Just a quick post this morning to let you know about The New Atlantis’s symposium on digital discourse: The Ruin of the Digital Town Square.
I contributed a piece to the discussion titled, “The Inescapable Town Square.” That piece and all the others are available as of today. Take a look at the other entries, including pieces from James Poulos, Nolen Gertz, and Caitrin Keiper, among others.
Here’s an excerpt from my essay, which drew on the work of Walter Ong:
Consider, for example, the attention Ong drew to the mnemonic consequences of new media. Among the most important features of writing was that it allowed for an unprecedented degree of memory offloading. Ong invites us to “try to imagine a culture where no one has ever ‘looked up’ anything.” In a culture without writing, “You know what you can recall.” Consequently, oral societies are inherently conservative, structured by rituals of remembrance intended to preserve their knowledge and their history. Individual identity, which to a large extent rests on memory, is subordinated to the more important work of keeping the memory of the community alive.
Writing relieves societies of this imperative to remember, and thereby also weakens the conservative impulse. Additionally, as writing and its tools become accessible to large parts of a society, individual identity flourishes, both because writing releases the individual from the strong focus on collective oral memory, and because reading and writing, especially after the invention of print, tend to be solitary and interiorizing activities.

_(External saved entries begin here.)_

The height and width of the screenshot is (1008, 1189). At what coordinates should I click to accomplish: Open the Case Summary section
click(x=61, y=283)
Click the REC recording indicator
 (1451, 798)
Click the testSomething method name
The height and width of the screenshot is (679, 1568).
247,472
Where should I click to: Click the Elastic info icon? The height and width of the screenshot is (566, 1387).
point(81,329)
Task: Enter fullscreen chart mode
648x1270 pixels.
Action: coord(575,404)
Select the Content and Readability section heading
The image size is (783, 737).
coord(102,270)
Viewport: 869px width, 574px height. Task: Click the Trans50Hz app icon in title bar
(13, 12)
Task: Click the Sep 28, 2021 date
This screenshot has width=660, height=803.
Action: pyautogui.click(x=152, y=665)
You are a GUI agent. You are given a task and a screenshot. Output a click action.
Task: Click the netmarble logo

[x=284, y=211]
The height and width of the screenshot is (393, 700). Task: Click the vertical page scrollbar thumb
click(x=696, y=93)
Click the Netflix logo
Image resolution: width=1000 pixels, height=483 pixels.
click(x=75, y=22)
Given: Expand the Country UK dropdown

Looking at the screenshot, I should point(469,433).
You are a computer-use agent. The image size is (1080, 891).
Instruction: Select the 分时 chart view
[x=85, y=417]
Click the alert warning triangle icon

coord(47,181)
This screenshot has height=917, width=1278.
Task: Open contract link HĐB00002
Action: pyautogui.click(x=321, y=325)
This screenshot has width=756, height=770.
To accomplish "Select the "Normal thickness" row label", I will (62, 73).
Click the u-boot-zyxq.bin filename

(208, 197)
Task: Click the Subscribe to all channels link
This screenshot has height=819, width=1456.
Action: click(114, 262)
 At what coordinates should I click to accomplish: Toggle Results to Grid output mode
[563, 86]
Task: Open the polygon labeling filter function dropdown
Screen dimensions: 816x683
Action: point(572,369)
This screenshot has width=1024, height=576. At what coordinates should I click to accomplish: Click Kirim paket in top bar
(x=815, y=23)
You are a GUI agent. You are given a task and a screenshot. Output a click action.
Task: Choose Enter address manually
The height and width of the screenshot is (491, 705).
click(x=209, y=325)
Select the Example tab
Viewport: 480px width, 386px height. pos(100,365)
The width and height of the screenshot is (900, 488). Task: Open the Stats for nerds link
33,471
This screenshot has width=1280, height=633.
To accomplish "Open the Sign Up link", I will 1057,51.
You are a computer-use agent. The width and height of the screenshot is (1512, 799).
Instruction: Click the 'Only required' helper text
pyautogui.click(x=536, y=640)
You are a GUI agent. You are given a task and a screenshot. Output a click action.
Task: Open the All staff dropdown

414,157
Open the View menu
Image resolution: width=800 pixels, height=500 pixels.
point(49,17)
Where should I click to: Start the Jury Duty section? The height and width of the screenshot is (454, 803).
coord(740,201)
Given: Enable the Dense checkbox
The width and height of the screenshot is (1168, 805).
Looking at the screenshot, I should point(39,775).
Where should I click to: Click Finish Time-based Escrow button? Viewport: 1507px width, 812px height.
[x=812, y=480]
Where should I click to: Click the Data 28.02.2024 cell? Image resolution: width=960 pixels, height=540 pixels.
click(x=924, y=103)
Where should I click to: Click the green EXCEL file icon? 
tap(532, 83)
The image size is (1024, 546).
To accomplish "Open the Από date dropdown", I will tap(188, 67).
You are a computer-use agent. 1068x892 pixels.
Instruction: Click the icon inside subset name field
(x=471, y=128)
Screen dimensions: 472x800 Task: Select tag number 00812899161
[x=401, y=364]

Digital technology scrambles these earlier dynamics. On the one hand, digital media dramatically expand our capacity to document and store information. Externalized memory hypertrophies as we rely ever more on easily accessible and searchable archives. You carry ten thousand images in your pocket and you can search them by date, place, or face. The library is in your pocket, too, and it is in many respects better stocked than any local library you were likely to visit in the pre-digital age.
On the other hand, the structure of our digital platforms also recalls a feature of oral culture: the evanescence of the word. In oral cultures, the spoken word is passing away just as it is coming into being; it cannot be locked down or frozen. As Ong notes, the spoken word is not a thing but an event; it is not static but acts on the world at the moment it is spoken. Literate individuals, by contrast, can barely help thinking of a word as anything other than its static alphabetic representation. Our digital media timelines, like oral communication, privilege the fleeting present; what we document — words, sounds, images, video — quickly recedes into the past. Indeed, even our digital images no longer primarily serve documentary purposes, but instead are a form of instant and transient communication. This is a reality that Evan Spiegel, co-creator of Snapchat, noted in 2016: “People wonder why their daughter is taking 10,000 photos a day. What they don’t realize is that she isn’t preserving images. She’s talking.”
Under these conditions, the function of externalized memory shifts. It is no longer for recording the past or preserving knowledge, but now for acting in the present. Memory loses its context and story. It neither integrates a society, as the rituals of collective remembering in oral societies did, nor does it sustain an individual’s experience of the self, as writing did in the age of print. Memory, much of it highly personal, is “there,” but without the person necessarily remembering. This allows memory to become weaponized. It exists in massive and accessible databases, ready to be resurfaced, without context and without warning, in a newly contentious field of public discourse.
Read the rest.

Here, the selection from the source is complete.